━━━ DATA FOR THE TASK

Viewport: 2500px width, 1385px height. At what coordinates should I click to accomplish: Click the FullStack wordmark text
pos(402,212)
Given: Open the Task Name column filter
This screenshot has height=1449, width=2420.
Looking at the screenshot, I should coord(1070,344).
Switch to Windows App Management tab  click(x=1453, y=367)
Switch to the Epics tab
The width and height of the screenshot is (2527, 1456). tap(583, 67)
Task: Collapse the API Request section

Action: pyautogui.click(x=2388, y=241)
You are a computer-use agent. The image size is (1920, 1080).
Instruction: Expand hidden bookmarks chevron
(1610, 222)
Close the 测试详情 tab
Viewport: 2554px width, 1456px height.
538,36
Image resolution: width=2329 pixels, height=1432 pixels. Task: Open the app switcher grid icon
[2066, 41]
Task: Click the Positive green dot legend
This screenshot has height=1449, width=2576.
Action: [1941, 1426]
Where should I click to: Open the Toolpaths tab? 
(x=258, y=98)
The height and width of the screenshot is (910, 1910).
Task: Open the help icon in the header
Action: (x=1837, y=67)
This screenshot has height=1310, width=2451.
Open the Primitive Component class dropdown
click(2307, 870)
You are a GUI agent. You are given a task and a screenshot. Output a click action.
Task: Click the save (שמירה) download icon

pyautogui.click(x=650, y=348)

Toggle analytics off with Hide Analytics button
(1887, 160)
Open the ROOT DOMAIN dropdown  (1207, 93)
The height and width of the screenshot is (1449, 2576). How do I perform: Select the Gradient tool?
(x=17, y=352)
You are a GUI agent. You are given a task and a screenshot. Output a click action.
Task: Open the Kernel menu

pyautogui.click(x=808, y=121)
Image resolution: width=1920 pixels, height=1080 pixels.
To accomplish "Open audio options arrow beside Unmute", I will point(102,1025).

━━━━━━

> _WHAT TO DO_: For each line in the listing, return it exactly as shown.

> _TASK OUTPUT_:
Viewport: 2500px width, 1385px height. At what coordinates should I click to accomplish: Click the FullStack wordmark text
pos(402,212)
Given: Open the Task Name column filter
This screenshot has height=1449, width=2420.
Looking at the screenshot, I should coord(1070,344).
Switch to Windows App Management tab  click(x=1453, y=367)
Switch to the Epics tab
The width and height of the screenshot is (2527, 1456). tap(583, 67)
Task: Collapse the API Request section

Action: pyautogui.click(x=2388, y=241)
You are a computer-use agent. The image size is (1920, 1080).
Instruction: Expand hidden bookmarks chevron
(1610, 222)
Close the 测试详情 tab
Viewport: 2554px width, 1456px height.
538,36
Image resolution: width=2329 pixels, height=1432 pixels. Task: Open the app switcher grid icon
[2066, 41]
Task: Click the Positive green dot legend
This screenshot has height=1449, width=2576.
Action: [1941, 1426]
Where should I click to: Open the Toolpaths tab? 
(x=258, y=98)
The height and width of the screenshot is (910, 1910).
Task: Open the help icon in the header
Action: (x=1837, y=67)
This screenshot has height=1310, width=2451.
Open the Primitive Component class dropdown
click(2307, 870)
You are a GUI agent. You are given a task and a screenshot. Output a click action.
Task: Click the save (שמירה) download icon

pyautogui.click(x=650, y=348)

Toggle analytics off with Hide Analytics button
(1887, 160)
Open the ROOT DOMAIN dropdown  (1207, 93)
The height and width of the screenshot is (1449, 2576). How do I perform: Select the Gradient tool?
(x=17, y=352)
You are a GUI agent. You are given a task and a screenshot. Output a click action.
Task: Open the Kernel menu

pyautogui.click(x=808, y=121)
Image resolution: width=1920 pixels, height=1080 pixels.
To accomplish "Open audio options arrow beside Unmute", I will point(102,1025).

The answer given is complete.